We’ll bring R&R back in the spring, but we couldn’t wait to share the program’s most unexpected lesson: if you need a reminder of why we do this work, head to the library porch. 

The Hub Effect: Library Porch as Healing Space 

Yes, the research on walking holds true—movement matters, and changing your physical location can lift your mood. But what we discovered during our R&R walks is that the library porch itself has restorative power. Pause on the porch for just five minutes and you’ll witness the rhythms of campus life: students huddled over projects, celebrating registration victories, or hiding out in plain sight with earbuds or headphones helping them concentrate. Colleagues you haven’t seen in weeks may be crossing paths, walking side-by-side with students, solving teaching puzzles or swapping life advice. There’s always coffee or tea nearby–because TLC (aka The Library Coffee Shop)! It’s ethnographic observation as self-support—an opportunity to reconnect with our shared purpose and to remember our part in something larger, more vibrant, and more long-term than our individual tasks that feel so urgent but that are ultimately less important than our internal equanimity or our collegial connections with one another. As an added bonus, reap the benefits of getting outside and being in nature in your short campus commute to the library porch, a habit that Jane Goodall reminds us is essential for flourishing.  

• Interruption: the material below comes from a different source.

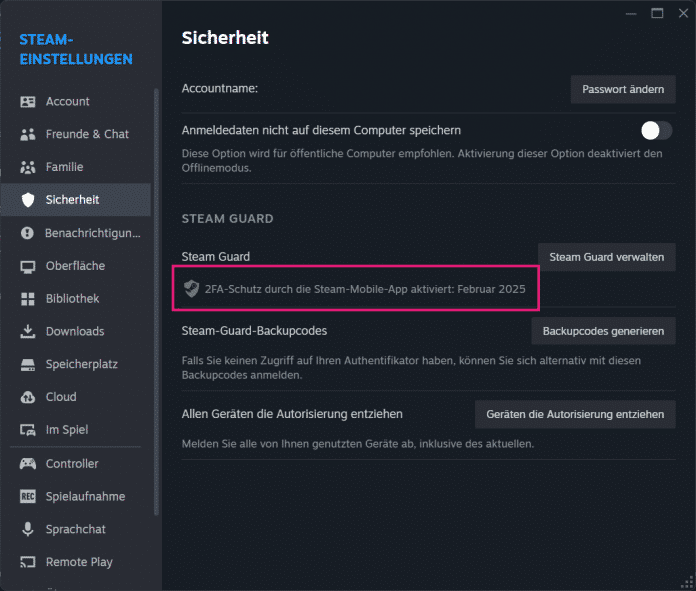Open the Speicherplatz settings tab
The height and width of the screenshot is (591, 696).
tap(80, 364)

You might even argue that the library porch is a healing space, if in fact “Healing is a holistic, transformative process of repair and recovery in mind, body, and spirit resulting in positive change, finding meaning, and movement towards self-realization of wholeness, regardless of the presence or absence of disease(Firth et al., 2015, p. 12 qtd. in Dubose et.al, 2018).  More recent research, although applied to patients with mood disorders, provides insight to the porch as a healing space according to Figure 2 below (Yan et al., 2024). Many of the phenomena we witnessed during our R&R experiment are present in this hypothesis about how to build a healing structure: 

 

We’ve all shown up consistently this fall semester—and showing up is its own form of success. As we head toward Thanksgiving break, consider what helps you stay full or the structures in your life that support healing–yours, your family’s, your students’.  Maybe it’s a Tuesday DH lunch with your trusted crew or a quick walk with colleagues. Maybe it’s crossing unwritten but ever-present “expectations” off  your to-do list. Maybe it’s as simple as five minutes on the library porch watching campus come alive in the morning, reset at 5 PM, or be totally silent all day long on a dreary, rainy afternoon.